O Pedido de patente - nº BR 10 2019 012514 4 - trata de um processo de síntese do material vitrocerâmico, que é baseado na obtenção de fases cristalinas com ação biocida pelo tratamento térmico/sinterização a determinadas temperaturas de resíduos vítreos, previamente moídos, lavados e secos. 

Desse modo, o material obtido pelo processo transforma o vidro usado, proveniente de descarte/resíduo ou vidro novo,  que normalmente não apresenta capacidade bactericida, em um material antimicrobiano.

A patente é resultado da dissertação de mestrado da aluna Laísa Caroline Schossler Belusso, do Mestrado em Processos Químicos e Biotecnológicos (PPGQB), na linha de pesquisa em Desenvolvimento e Aplicação de Materiais, que foi orientada pelo professor Ricardo Schneider e co-orientada pelo professor Rafael A. Bini.

Ademais, o resultado reportado na patente é decorrente do desenvolvimento de aplicações para resíduos vítreos, cujo projeto inicial é vencedor do VII Prêmio 3M de Estudantes Universitários, que abriu a possibilidade de estudo de outras aplicações do vidro, além da aplicação em materiais da indústria civil. 

Esses resultados, reportados na patente,  serviram como base e referencial histórico/produtivo para equipe submeter o projeto "Reaproveitamento de Resíduos Vítreos de Aterros Sanitários: solução ambiental e geração de renda" que foi aprovado na Seleção de Projetos 2019 do Ministério da Justiça e Segurança Pública com aproximadamente R$ 2,93 milhões.

Para o professor Ricardo Schneider, "o registro de propriedade intelectual é o resultado de trabalho realizado com outros pesquisadores e universidades, e é uma conquista obtida pelo Grupo de Polímeros e Nanoestruturas (Gpan) do campus Toledo da UTFPR", declara o líder do grupo.
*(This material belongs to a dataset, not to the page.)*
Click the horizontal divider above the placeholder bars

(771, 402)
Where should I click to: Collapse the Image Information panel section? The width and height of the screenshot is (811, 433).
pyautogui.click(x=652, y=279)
O Gpan conta com a participação de alunos dos cursos de Engenharia Civil, Engenharia Eletrônica, Tecnologia em Processos Químicos e do Programa de Pós-Graduação em Processos Químicos e Biotecnológicos. A elaboração da patente contou também com a participação dos seguintes professores: Kelen Menezes Flores Rossi de Aguiar, Rafael Admar Bini, Alberto Yoshihiro Nakano e Felipe Walter Dafico Pfrimer.